Thursday, September 02, 2004

RNC @ MSG: Big Time

Let’s just get one thing settled at the outset: Dick Cheney is who he is. He’s not a scintillating orator. He’s not particularly pleasant to look at. His speeches are like listening to a CEO give a quarterly earnings report at a board of directors meeting. But there’s nobody you’d rather have in that position then he.

And don’t think he’s not comfortable with it:


I am also mindful now that I have an opponent of my own. People tell me that Senator Edwards got picked for his good looks, his sex appeal and his great hair. I say to them: ‘How do you think I got the job?’

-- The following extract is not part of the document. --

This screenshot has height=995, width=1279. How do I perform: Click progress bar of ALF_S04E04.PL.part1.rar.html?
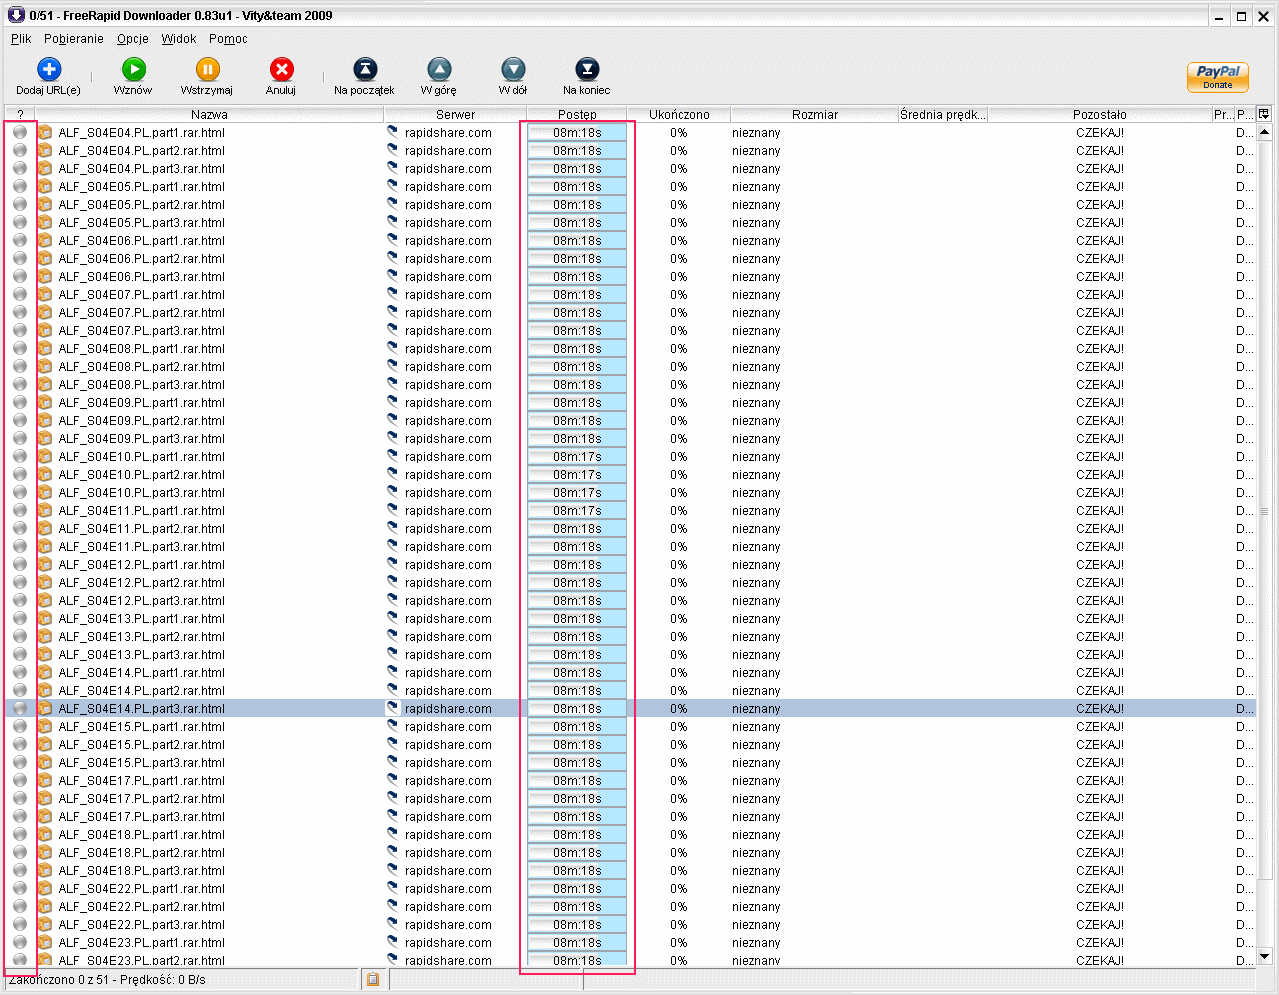coord(577,133)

I’d heard that one from his stump speeches, but it still elicits at least a self-deprecating chuckle in passing. And it also takes a subtle dig at Opie’s appalling lack of substance, experience, and gravitas at the same time. That’s why I wouldn’t miss the veep debate for all the women in a Victoria’s Secret catalog – it’s going to look like Mr. Wilson versus Dennis the Menace, except that in this case Mr. Wilson won’t lose his cool.

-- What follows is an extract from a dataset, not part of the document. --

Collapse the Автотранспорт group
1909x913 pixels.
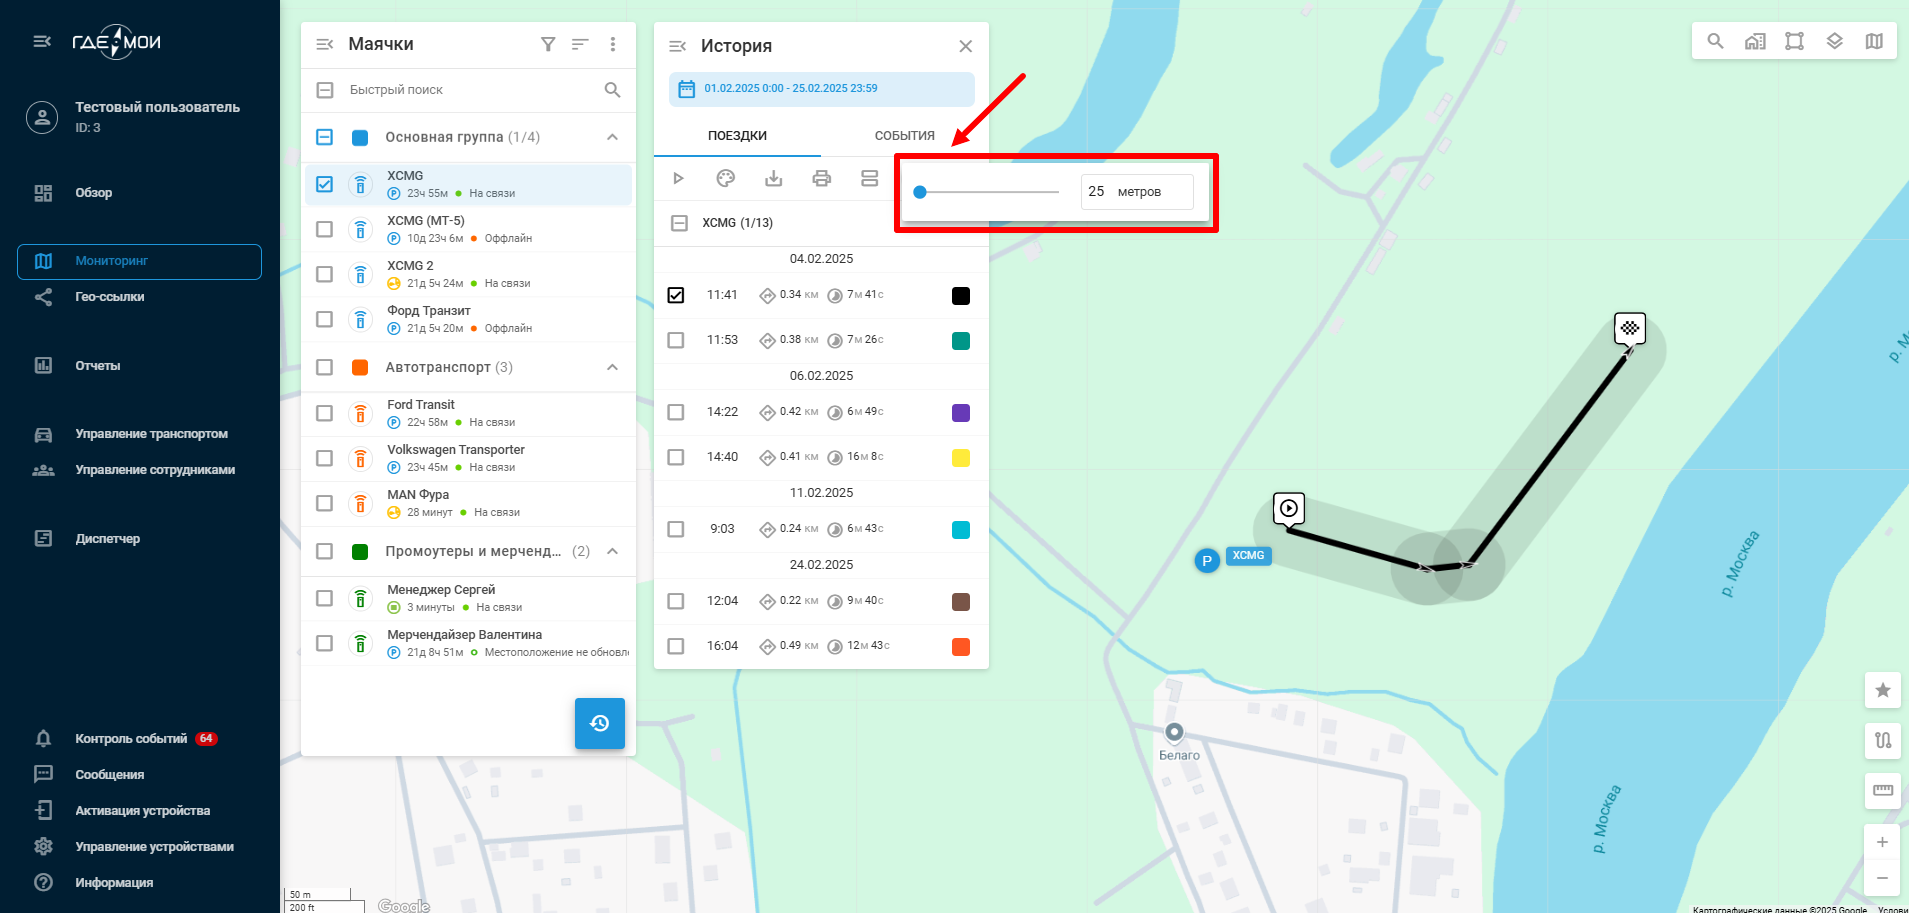pyautogui.click(x=612, y=367)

Following was a bit of biographical background, a brief run down the second-term laundry list, and then into a robust defense of the President’s national security record, which, not surprisingly, is where business began to pick up.


Four years ago, some said the world had grown calm, and many assumed that the United States was invulnerable to danger. That thought might have been comforting; it was also false. Like other generations of Americans, we soon discovered that history had great and unexpected duties in store for us.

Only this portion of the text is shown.